Et me laisse un petit message dans les commentaires 😉

Mais au fait, qu’est-ce qui a bien pu vous arrêter ? Voyons, ne serait-ce pas quelque chose comme ça :

  • la peur de voir la maîtresse lever les yeux au ciel
  • la crainte du soupir de désespoir du prof
  • le ras le bol d’entendre pour la 1.000ème fois « Ah ben M. Briand, c’est pas brillant comme question ! » (histoire vécue, souvenirs, souvenirs pour mon mari et mon beau-frère 😉 )
  • la honte de la remarque qui claque « Mais non, bien sûr ce n’est pas ça, Camille ! La prochaine fois, réfléchis avant de prendre la parole »
  • l’angoisse d’être pris les doigts dans le pot de confiture « Gabriel, si tu avais appris correctement la leçon sur les triangles isocèles, tu ne dirais pas une énormité pareille ! »

Et vous découvrez atterré que votre enfant traîne les mêmes casseroles que vous ! Que la participation en classe reste bien timide, que votre enfant ne répond que quand il est sûr, sûr, sûr et archi-sûr d’avoir LA bonne réponse. Et que les questions, il n’en pose pas… en plus ça fait un peu fayot auprès des copains, donc mieux vaut oublier 😉

Tout irait pour le mieux dans le meilleur des mondes, dans un joyeux immobilisme, un bizutage intergénérationnel, rassurant dans un monde qui change… si on ne savait aujourd’hui qu’être actif, engagé en classe est une des meilleures façons d’aimer apprendre, de libérer sa créativité, de communiquer efficacement avec les autres.
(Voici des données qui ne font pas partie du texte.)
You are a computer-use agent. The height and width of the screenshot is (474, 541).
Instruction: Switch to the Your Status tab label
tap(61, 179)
Autant d’attitudes qui sont des qualités clés pour réussir et s’épanouir aujourd’hui.

Et d’ailleurs, vous avez peut-être remarqué, dans votre vie d’adulte, qu’être capable d’interroger ce qui se passe autour de vous, de prendre la parole en réunion, de questionner ce que vous dit le médecin, le technicien du service-après-vente, le propriétaire de votre appartement… sont des attitudes très importantes, non ? Attention, j’ai bien dit questionner, dialoguer… pas râler et contester systématiquement 😉

Alors, on fait comment ? Parce que bien sûr, un vague appel du prof « allez les enfants, posez vos questions ! il n’y a pas de mauvaises réponses » ça ne va pas suffire à déraciner un réflexe bien ancré, qui fait puissamment barrage au développement de l’intelligence de votre enfant.

J’ai découvert sur le site de l’Université d’Harvard deux courts exemples, très éclairants, qui montrent dans un langage de tous les jours comment les questions (et les réponses) stupides peuvent être balayées d’un revers de la main ou bien au contraire accueillies pour devenir un socle sur lequel l’intelligence des enfants s’épanouit en classe.
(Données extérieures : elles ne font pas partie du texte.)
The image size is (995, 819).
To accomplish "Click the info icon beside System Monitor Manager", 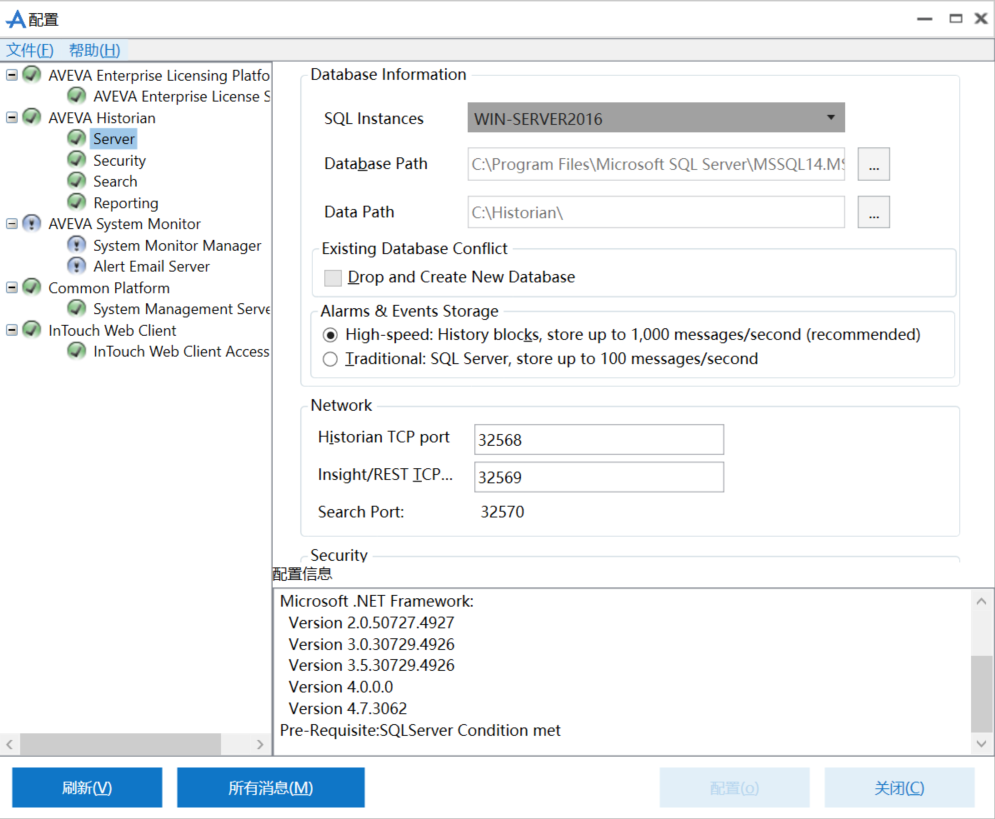I will tap(76, 245).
Note : Je ne suis pas tombée sur ces ressources par hasard, je tiens à donner l’entier crédit de cette joyeuse découverte à Ms Brooke Keels, l’enseignante de ma fille pendant 2 ans. Experte dans cette approche de l’inquiry based learning – qui malheureusement n’a pas encore de traduction officielle en français, on se contentera donc « d’apprendre en posant des questions » – j’ai été impressionnée par le climat qu’elle parvenait à créer dans la classe : des enfants actifs, impliqués, confiants dans les questions qu’ils posent, à l’aise pour explorer toutes les réponses possibles à une question, respectueux des idées des autres même lorsqu’elles apparaissent comme bizarres voire carrément incongrues… Merci pour tout Brooke 🙂 

Exemple 1 : Je te pose des questions mais j’attends LA bonne réponse
UNE question, UNE bonne réponse

Dans la classe de Monsieur A, les élèves sont en cours de science, penchés sur leurs manuels.

Il leur est demandé de résoudre un mystère plutôt rigolo du genre « qui est passé par là ».
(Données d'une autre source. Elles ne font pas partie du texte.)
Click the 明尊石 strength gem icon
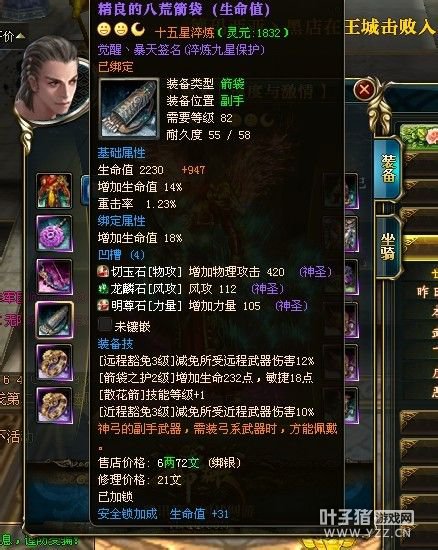438x550 pixels. tap(103, 306)
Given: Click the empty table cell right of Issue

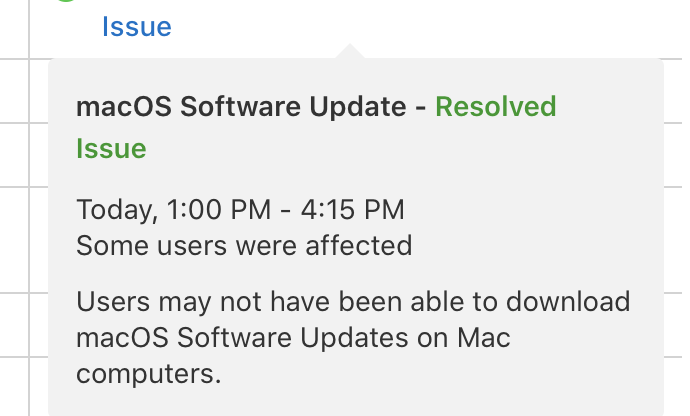Looking at the screenshot, I should tap(450, 25).
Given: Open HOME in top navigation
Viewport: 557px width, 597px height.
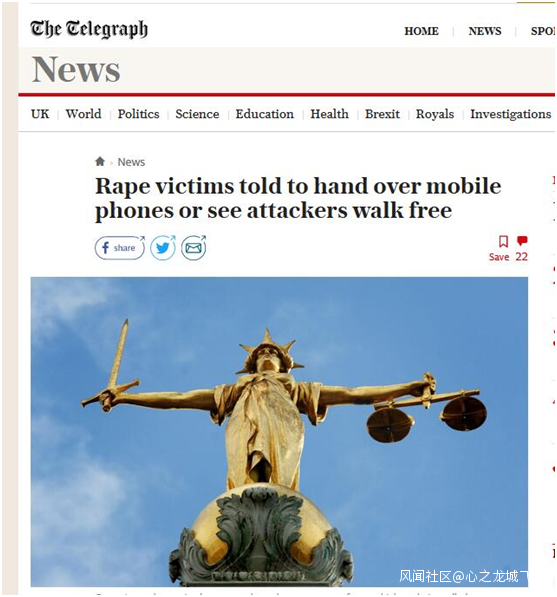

Ils doivent pour cela lire attentivement le texte et les images dans lesquels sont glissés les indices.

Paul va voir Monsieur A à son bureau, tout excité par sa découverte :

« Je crois que je sais ce qui a pu se passer ! On dirait que les empreintes de l’animal vont vers le marécage puis elles disparaissent. Donc on pourrait croire que l’animal a plongé dans le marécage et que donc c’est un amphibien. Mais ça pourrait aussi être que l’animal a des pieds très différents des nôtres, qui ont laissé des empreintes comme « à l’envers » et que du coup l’animal n’allait pas vers le marécage, il en sortait ! »

Vous avez reconnu là l’imagination débordante de votre enfant ?

Réponse de Monsieur A : « Non, Paul, ce n’est pas ça. Retourne t’assoir et relis ce qui est écrit plus attentivement ». Puis Monsieur A s’adresse à la classe : « Les enfants, pour trouver la réponse, il faut que vous vous demandiez ce qui pourrait réellement se passer. Pas suivre toutes les idées qui vous passent par la tête. »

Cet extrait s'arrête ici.